Saved entries
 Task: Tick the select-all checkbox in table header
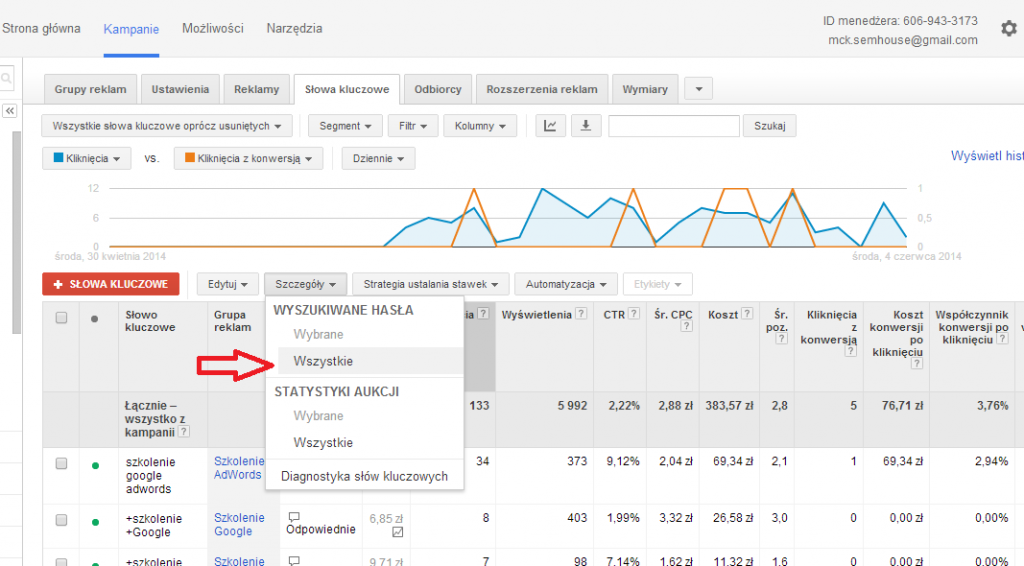pos(61,318)
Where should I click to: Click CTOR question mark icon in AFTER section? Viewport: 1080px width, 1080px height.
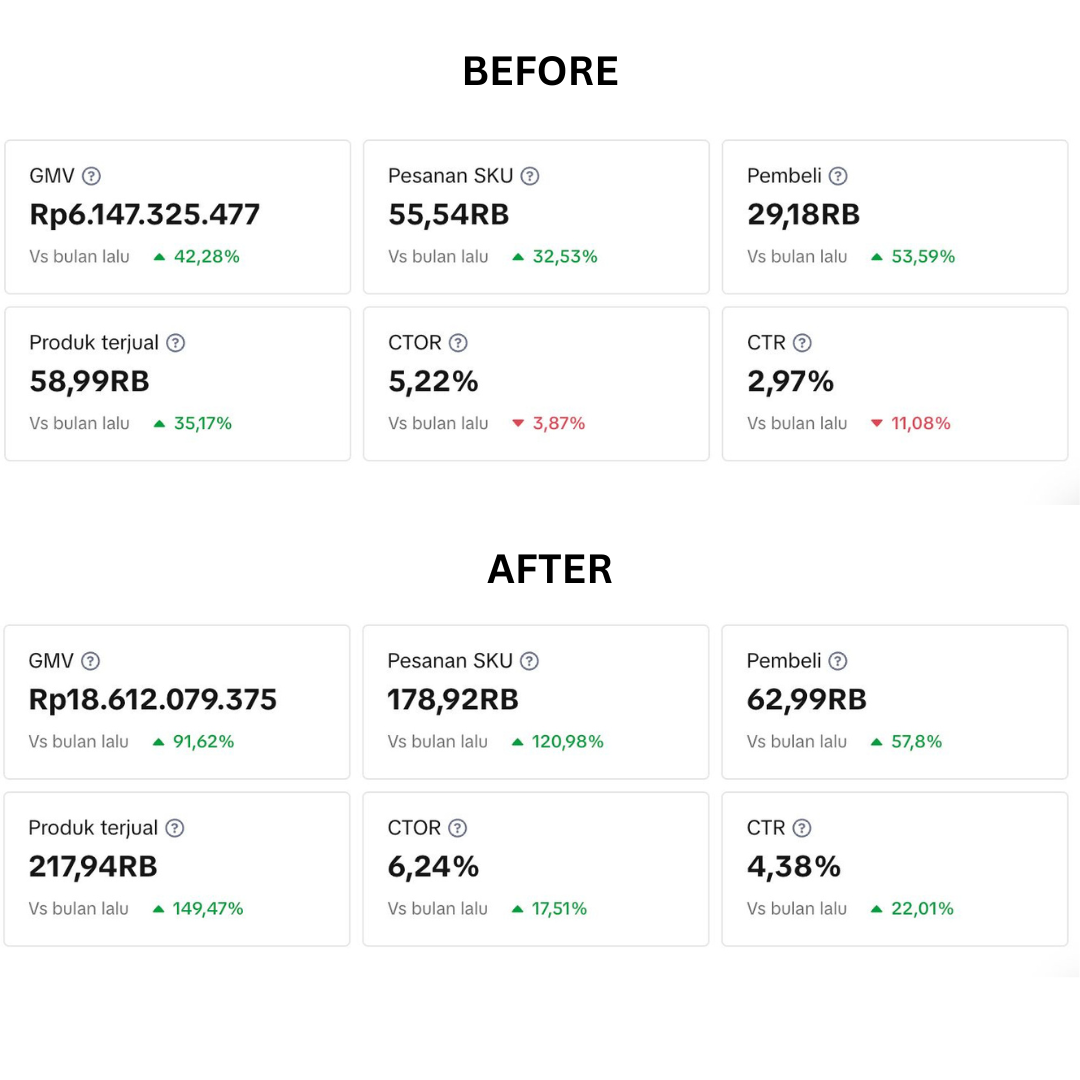coord(457,828)
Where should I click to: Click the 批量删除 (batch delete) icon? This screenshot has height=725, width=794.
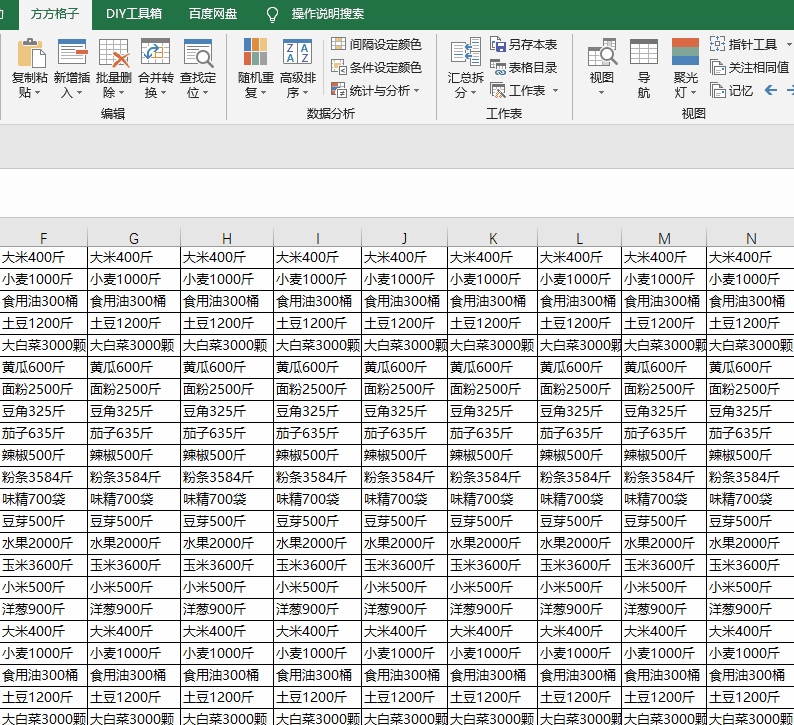tap(113, 54)
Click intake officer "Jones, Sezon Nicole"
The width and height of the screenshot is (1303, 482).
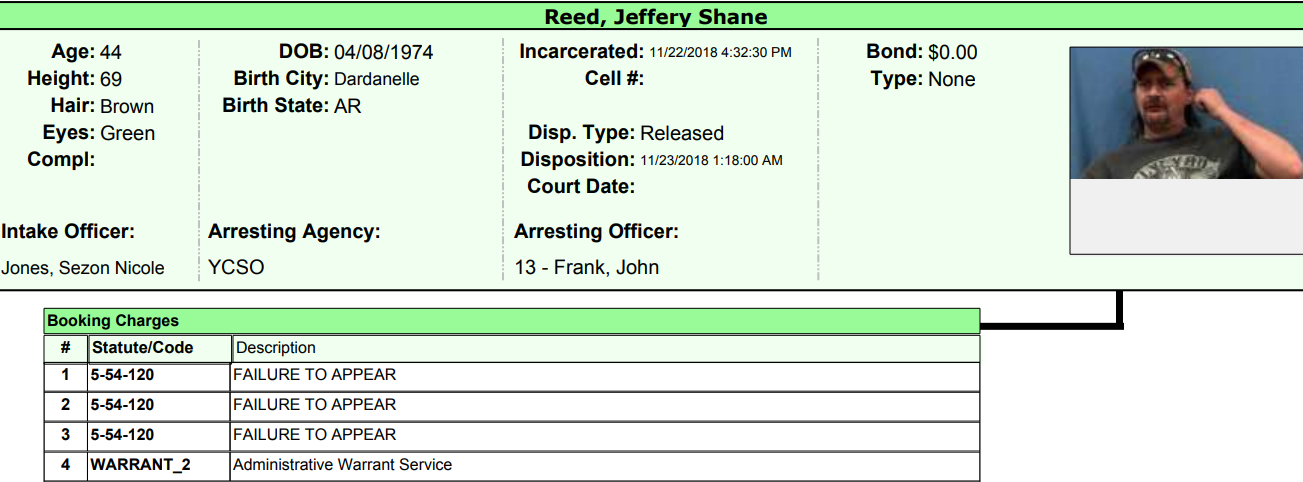coord(83,267)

> [TASK TO COMPLETE]: Please print all of the records above exactly, omitting each picture.

> [TASK ANSWER]:
 Task: Tick the select-all checkbox in table header
pos(61,318)
Where should I click to: Click CTOR question mark icon in AFTER section? Viewport: 1080px width, 1080px height.
coord(457,828)
Where should I click to: Click the 批量删除 (batch delete) icon? This screenshot has height=725, width=794.
tap(113, 54)
Click intake officer "Jones, Sezon Nicole"
The width and height of the screenshot is (1303, 482).
coord(83,267)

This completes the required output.